## Exercise input
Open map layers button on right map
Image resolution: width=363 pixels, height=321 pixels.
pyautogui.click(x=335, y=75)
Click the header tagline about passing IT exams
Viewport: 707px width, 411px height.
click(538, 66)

## Exercise requirements
Quote the listing above line for line, with no changes.

## Exercise result
Open map layers button on right map
Image resolution: width=363 pixels, height=321 pixels.
pyautogui.click(x=335, y=75)
Click the header tagline about passing IT exams
Viewport: 707px width, 411px height.
click(538, 66)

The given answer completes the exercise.